*YOUR OBJECTIVE*:
Please rewrite the part that opens with the start of the entries and closes with the line containing "tab-item: 记录 is", changing "screenshot" to "image" and leaving everything else the same.

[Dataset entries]
----------------
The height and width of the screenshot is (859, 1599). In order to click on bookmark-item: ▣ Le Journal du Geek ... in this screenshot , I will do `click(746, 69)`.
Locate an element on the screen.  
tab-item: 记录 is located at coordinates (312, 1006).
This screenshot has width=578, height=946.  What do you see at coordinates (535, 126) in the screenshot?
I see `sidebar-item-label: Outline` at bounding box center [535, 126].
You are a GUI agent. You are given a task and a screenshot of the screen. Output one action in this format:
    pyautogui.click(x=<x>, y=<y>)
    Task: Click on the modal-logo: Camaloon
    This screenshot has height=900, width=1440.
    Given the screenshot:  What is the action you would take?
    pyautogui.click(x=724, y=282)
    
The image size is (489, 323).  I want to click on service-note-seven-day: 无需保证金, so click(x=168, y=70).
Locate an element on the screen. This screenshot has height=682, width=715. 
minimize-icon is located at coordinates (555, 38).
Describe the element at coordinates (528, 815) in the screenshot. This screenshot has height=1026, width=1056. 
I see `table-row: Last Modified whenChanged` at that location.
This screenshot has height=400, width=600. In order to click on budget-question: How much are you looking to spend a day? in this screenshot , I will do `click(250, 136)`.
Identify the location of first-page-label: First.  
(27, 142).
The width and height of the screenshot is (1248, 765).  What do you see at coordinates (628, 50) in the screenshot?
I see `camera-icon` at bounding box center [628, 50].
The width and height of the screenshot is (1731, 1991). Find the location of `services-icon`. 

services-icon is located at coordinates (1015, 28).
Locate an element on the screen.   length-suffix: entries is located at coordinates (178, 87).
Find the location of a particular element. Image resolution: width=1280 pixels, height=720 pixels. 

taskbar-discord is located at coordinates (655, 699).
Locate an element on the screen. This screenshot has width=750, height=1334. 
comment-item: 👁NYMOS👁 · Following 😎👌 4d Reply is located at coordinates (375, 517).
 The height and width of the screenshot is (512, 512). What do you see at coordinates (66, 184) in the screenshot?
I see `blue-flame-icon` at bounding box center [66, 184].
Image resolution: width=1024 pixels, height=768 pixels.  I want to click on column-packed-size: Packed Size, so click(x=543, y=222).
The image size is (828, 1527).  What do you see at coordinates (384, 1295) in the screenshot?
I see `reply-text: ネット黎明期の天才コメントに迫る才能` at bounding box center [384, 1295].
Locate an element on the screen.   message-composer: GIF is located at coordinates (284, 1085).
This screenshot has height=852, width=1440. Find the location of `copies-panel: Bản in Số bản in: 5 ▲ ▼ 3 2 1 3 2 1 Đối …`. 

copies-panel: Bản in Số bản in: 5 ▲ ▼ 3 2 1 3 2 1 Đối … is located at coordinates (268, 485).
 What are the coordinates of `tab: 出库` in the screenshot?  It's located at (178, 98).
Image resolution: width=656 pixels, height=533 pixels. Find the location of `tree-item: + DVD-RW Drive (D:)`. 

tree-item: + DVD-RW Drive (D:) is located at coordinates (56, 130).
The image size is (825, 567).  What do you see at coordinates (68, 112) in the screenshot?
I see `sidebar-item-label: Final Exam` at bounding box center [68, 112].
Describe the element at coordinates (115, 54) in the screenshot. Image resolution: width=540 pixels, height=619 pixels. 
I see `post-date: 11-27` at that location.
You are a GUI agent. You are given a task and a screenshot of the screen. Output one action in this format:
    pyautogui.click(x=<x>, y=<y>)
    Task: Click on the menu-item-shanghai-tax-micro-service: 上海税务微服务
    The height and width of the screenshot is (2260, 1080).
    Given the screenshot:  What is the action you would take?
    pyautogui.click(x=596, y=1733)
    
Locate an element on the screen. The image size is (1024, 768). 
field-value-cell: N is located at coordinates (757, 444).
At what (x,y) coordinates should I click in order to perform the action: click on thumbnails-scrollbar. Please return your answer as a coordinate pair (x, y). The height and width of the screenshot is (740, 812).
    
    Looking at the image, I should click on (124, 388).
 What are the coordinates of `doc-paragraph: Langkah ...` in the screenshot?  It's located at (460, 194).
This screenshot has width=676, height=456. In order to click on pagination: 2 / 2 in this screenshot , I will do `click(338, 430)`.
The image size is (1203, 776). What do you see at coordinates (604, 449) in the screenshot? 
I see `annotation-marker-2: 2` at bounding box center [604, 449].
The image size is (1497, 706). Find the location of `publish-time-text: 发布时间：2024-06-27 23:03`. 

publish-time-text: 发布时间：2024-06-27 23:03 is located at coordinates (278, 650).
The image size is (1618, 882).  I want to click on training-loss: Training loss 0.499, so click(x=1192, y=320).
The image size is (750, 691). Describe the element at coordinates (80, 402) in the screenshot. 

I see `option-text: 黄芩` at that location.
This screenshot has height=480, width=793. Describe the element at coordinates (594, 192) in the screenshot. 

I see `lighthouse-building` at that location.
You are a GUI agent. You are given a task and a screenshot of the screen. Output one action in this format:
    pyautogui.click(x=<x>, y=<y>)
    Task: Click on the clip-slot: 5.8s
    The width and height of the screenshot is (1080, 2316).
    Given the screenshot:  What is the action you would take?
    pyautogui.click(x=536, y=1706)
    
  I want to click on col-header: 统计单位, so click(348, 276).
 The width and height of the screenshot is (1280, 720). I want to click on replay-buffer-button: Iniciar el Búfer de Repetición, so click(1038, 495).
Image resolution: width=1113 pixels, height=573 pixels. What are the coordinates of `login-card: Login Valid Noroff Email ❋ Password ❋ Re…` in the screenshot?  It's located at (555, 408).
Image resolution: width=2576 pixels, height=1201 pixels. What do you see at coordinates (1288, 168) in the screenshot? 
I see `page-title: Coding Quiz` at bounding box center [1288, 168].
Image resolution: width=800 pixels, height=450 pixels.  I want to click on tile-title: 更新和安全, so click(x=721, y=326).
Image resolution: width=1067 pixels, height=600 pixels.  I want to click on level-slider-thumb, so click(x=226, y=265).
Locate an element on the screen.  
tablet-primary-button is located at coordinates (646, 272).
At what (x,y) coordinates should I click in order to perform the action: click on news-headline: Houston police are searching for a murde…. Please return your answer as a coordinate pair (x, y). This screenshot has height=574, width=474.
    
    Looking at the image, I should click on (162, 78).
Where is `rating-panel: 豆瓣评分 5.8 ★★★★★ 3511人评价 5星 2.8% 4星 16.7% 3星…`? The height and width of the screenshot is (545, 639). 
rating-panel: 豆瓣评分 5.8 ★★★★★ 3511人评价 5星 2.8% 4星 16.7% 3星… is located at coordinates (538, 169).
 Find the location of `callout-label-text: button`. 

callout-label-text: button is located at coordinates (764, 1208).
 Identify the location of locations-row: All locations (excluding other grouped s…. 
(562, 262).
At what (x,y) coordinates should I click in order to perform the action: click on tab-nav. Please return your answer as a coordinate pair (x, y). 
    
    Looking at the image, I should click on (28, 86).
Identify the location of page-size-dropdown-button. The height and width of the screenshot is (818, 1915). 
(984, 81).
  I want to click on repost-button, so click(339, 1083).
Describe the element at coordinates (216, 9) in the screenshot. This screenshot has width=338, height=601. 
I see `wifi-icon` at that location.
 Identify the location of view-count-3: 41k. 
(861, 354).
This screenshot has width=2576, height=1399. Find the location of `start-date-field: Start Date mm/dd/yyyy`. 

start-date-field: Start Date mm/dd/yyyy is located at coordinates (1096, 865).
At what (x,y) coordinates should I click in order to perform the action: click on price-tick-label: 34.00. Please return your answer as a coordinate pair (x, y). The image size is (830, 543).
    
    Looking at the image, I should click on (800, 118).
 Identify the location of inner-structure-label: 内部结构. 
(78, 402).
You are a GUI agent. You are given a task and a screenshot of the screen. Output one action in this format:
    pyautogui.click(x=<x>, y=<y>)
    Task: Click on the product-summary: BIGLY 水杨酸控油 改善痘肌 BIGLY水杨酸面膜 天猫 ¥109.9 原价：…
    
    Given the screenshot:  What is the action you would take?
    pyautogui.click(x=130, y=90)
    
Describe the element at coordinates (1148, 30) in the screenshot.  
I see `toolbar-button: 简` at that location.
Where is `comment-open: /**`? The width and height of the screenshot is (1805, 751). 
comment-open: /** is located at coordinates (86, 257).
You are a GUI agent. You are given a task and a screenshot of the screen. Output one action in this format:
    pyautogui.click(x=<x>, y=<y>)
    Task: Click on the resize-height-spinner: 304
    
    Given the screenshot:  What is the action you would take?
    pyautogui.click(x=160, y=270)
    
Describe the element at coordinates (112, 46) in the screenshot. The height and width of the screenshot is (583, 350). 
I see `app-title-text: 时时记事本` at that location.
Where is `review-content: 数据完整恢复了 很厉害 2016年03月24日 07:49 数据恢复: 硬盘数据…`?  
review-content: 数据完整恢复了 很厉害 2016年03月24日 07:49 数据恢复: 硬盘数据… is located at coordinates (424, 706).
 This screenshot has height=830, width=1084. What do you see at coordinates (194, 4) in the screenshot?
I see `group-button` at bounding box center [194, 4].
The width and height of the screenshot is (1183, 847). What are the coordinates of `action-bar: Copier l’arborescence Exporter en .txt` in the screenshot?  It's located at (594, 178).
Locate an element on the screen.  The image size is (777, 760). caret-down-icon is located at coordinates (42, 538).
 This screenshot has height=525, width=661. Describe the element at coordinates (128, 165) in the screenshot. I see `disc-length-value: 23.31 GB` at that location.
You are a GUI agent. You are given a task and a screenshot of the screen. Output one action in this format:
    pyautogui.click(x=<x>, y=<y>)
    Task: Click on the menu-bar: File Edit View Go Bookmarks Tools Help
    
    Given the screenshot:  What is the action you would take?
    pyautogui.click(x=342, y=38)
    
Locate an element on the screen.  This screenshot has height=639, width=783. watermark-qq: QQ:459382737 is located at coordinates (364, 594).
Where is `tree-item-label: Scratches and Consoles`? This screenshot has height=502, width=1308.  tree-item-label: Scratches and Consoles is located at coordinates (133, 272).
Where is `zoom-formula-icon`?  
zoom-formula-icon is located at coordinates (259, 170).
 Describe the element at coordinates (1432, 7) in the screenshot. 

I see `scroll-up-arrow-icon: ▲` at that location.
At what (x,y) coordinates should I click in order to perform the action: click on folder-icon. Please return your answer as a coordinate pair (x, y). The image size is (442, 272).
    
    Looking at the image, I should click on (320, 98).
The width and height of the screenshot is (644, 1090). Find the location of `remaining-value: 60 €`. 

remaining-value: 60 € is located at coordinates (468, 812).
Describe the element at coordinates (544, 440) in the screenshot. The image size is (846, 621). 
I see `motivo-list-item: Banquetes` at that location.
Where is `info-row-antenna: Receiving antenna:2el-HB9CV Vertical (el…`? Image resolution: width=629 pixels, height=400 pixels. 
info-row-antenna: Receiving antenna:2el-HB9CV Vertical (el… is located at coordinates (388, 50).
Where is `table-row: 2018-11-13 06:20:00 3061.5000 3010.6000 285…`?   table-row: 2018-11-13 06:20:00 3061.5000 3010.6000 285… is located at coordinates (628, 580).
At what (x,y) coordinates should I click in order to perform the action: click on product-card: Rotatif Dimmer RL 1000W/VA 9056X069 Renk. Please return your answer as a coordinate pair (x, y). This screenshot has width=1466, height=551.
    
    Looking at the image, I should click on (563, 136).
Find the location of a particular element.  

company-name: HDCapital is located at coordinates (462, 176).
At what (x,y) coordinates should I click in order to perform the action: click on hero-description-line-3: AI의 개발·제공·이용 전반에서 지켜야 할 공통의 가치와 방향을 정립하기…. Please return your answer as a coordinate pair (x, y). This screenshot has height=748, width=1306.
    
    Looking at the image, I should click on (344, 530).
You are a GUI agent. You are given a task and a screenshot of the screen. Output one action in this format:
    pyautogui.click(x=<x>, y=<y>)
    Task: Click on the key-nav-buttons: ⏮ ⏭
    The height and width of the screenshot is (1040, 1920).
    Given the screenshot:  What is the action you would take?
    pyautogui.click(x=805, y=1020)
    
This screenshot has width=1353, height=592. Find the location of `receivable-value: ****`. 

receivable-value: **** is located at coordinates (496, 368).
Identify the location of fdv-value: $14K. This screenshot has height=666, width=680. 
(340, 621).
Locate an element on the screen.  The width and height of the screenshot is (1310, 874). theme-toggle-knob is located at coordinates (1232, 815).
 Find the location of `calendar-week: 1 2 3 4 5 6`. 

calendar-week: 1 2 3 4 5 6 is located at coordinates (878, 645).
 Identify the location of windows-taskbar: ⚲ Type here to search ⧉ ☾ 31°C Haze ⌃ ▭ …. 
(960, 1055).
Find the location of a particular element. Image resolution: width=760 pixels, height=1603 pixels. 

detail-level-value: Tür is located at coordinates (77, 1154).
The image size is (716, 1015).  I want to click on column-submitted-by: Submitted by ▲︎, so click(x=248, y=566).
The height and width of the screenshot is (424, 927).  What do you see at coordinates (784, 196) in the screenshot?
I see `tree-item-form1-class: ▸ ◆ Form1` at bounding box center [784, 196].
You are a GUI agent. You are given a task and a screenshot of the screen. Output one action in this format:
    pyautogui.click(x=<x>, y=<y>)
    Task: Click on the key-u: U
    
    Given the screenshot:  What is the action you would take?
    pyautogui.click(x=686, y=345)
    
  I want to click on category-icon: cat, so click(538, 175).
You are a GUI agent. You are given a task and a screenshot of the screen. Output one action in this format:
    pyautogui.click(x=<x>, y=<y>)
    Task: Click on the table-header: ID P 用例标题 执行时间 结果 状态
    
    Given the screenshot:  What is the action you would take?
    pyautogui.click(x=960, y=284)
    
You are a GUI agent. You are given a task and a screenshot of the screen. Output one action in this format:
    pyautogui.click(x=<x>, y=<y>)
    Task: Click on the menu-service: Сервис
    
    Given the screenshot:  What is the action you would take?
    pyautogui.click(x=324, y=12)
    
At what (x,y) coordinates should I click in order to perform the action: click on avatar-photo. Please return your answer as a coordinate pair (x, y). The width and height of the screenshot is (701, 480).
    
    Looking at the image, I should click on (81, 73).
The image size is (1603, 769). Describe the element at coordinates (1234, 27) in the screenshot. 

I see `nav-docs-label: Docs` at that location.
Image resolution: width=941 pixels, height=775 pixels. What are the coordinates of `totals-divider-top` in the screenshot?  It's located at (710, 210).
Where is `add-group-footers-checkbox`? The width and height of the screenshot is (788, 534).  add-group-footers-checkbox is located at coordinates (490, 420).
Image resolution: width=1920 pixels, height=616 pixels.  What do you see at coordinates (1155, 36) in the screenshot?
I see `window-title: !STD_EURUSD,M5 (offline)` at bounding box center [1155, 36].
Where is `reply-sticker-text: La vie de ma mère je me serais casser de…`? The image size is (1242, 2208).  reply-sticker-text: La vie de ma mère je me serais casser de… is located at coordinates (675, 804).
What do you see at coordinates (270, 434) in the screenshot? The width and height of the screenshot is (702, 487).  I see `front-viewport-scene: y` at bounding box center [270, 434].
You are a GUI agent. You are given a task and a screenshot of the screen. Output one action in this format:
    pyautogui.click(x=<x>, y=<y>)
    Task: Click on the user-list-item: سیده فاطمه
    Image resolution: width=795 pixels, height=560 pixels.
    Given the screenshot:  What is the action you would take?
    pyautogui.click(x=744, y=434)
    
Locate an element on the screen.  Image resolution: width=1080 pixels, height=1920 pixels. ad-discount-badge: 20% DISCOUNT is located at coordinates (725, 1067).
----------------
*RESPONSE TO THE TASK*:
The height and width of the image is (859, 1599). In order to click on bookmark-item: ▣ Le Journal du Geek ... in this image , I will do `click(746, 69)`.
Locate an element on the screen.  
tab-item: 记录 is located at coordinates (312, 1006).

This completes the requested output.